(THE TASK) Search the listing for the word "agent". Copy every line where it is found.
━━━ INFORMATION PROVIDED
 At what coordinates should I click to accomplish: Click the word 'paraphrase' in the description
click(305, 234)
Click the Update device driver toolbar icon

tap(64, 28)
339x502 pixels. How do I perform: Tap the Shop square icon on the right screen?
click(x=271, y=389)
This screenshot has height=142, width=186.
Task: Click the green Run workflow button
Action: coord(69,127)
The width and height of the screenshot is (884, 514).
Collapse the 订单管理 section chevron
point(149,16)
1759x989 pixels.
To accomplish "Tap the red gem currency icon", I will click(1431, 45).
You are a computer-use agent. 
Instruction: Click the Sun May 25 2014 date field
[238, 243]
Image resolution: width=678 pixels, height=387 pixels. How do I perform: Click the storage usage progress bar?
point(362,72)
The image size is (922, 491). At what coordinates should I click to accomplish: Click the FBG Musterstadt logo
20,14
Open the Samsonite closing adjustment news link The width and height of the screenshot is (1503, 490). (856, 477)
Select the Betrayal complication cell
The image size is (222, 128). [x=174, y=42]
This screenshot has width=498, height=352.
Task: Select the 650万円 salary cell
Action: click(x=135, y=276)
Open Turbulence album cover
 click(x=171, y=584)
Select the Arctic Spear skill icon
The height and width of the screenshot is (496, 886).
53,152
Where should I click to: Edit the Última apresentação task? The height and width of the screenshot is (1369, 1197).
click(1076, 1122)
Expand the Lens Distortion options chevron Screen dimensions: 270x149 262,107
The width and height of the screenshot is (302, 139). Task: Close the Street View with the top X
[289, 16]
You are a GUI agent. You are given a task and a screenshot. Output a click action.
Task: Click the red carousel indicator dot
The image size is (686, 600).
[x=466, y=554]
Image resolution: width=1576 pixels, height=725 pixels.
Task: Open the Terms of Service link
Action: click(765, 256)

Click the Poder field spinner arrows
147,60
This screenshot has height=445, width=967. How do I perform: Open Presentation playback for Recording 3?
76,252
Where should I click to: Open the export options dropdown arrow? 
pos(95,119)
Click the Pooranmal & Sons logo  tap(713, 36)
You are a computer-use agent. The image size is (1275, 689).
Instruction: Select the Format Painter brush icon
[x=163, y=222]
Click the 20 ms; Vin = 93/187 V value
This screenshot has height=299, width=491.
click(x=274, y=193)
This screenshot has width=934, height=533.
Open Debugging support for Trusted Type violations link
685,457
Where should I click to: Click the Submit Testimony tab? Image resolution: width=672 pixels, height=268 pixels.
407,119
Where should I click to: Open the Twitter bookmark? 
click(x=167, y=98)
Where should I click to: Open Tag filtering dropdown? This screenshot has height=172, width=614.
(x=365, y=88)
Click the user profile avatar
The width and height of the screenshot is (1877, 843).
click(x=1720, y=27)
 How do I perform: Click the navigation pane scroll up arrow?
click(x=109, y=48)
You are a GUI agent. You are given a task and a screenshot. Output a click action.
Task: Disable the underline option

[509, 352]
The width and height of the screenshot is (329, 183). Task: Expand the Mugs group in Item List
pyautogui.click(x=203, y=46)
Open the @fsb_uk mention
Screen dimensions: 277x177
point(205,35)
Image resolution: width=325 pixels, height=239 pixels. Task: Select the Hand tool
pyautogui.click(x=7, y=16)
━━━━━━
(ANSWER AREA)
You are a computer-use agent. 
You are a GUI agent. You are given a task and a screenshot. Output a click action.
You are a computer-use agent. The image size is (1275, 689).
You are a GUI agent. You are given a task and a screenshot. Output a click action.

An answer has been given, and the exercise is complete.